New Hope for DR-TB Patients

By Zanele Zwane, MSF Swaziland

“You see, I am healed. Even my legs don’t give me problems anymore. Now I can walk perfectly. I walk around the hospital; go out for fresh air and come back when I’m ready,” says an elated Tholakele as she walks around her ward demonstrating her recovery.  

Tholakele, 39, has drug resistant tuberculosis (DR-TB) and started treatment in May 2016 at the MSF supported Moneni National TB Hospital in central Swaziland.

With 9.4 million new cases and 1.7 million deaths each year, tuberculosis (TB) is one of the developing world’s biggest killers; and 85 percent of cases occur in Asia and Africa. Swaziland also has one of the highest rates of TB and Multi-Drug resistant (MDR-TB) TB worldwide while 80% of people in Swaziland who contract TB are HIV positive.

Tholakele lives in Lwandle, about 15 kilometres away from the Moneni TB hospital, where she receives her treatment. Her husband is in South Africa where he works. For three months, she travelled by herself every day to and from the hospital for her injections, a routine she completed in August 2016. Despite this, she is not yet cured of TB and continues her treatment at home, taking tablets daily.

For this, Tholakele is relieved. It was while receiving injections that she suffered from severe leg pains, which eventually affected her ability to walk. Because she lived alone, and did not have anyone to help look after her, for two months, she was admitted to Moneni hospital in November 2016.

For many DR-TB patients like Tholakele, treatment is a long and gruelling two year journey involving between 15 to 25 toxic tablets every day and daily injections for the first six months. In some cases treatment can take longer if patients do not respond to the drugs. Side effects include deafness, liver or kidney toxicity and one of the most extreme: psychosis. This often forces patients to give up their jobs while on treatment and in countries like Swaziland, this makes the possibility of succumbing not to the disease, but poverty, high.

In a bid to help patients who’ve gone deaf or partially deaf, in Matsapha, where MSF operates a comprehensive healthcare clinic, eleven DR-TB patients and 30 MSF staff recently completed sign language training.

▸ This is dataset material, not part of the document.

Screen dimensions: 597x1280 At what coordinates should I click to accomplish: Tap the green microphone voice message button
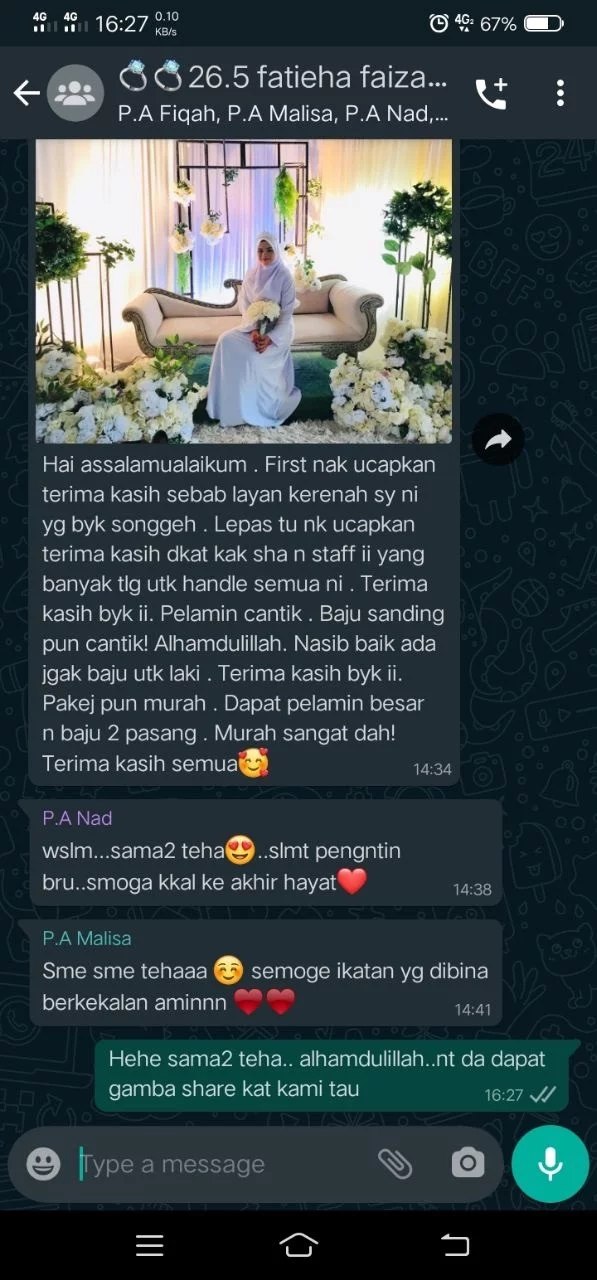550,1163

“Our DR-TB patients are often confronted by deafness as a side effect from Kanamycin, one of the DR TB drugs. Because of this, they can become isolated from their families and communities. This can easily affect their social life if not faced with proper support. By empowering them with this new communication skill, we hope to reintegrate them into society,” says Fundzile Msibi, MSF’s Psychosocial Coordinator.  

This has proved true for Winile, an extensively drug resistant TB (XDR-TB) patient who lost her hearing in 2013, six months into her MDR-TB treatment. She is now enjoying the benefits of sign language. “I now use sign language to communicate with my children. I try to teach them what I have learned and we are able to communicate. My children are still young and they need me. Being able to use sign language will help me to continue to be a part of their lives”.

Alongside support from MSF, Swaziland has made great strides in alleviating the burden of TB treatment and bringing new hope to patients.

Since January 2014, DR-TB patients receiving treatment in Matsapha and Mankayane are treated using a shorter 9 to 12 months treatment course unlike the older 24 month treatment. With this treatment, patients receive daily injections for 4 to 7 months and tablets which they continue to use for the remaining five months. A total of 135 patients have started this treatment since it began in 2014.

Along with the shorter treatment, MSF in Swaziland is also using two of the first new TB medicines in over 50 years: Bedaquiline and Delamanid. These drugs are for patients with complicated cases of DR-TB who previously had no treatment options left. The medications don’t have the same extreme side effects as the older treatments, including hearing loss.

Already, the results from the use of Bedaquiline are very promising. So far, over 90 percent of the DR-TB patients treated with Bedaquiline have responded well and have converted within six months, meaning that TB bacteria can no longer be detected in their lungs and sputum. For TB patients: having access to new drugs with less side effects, and shorter treatment periods, is not only providing better medical outcomes, it’s bringing hope to people who previously had none.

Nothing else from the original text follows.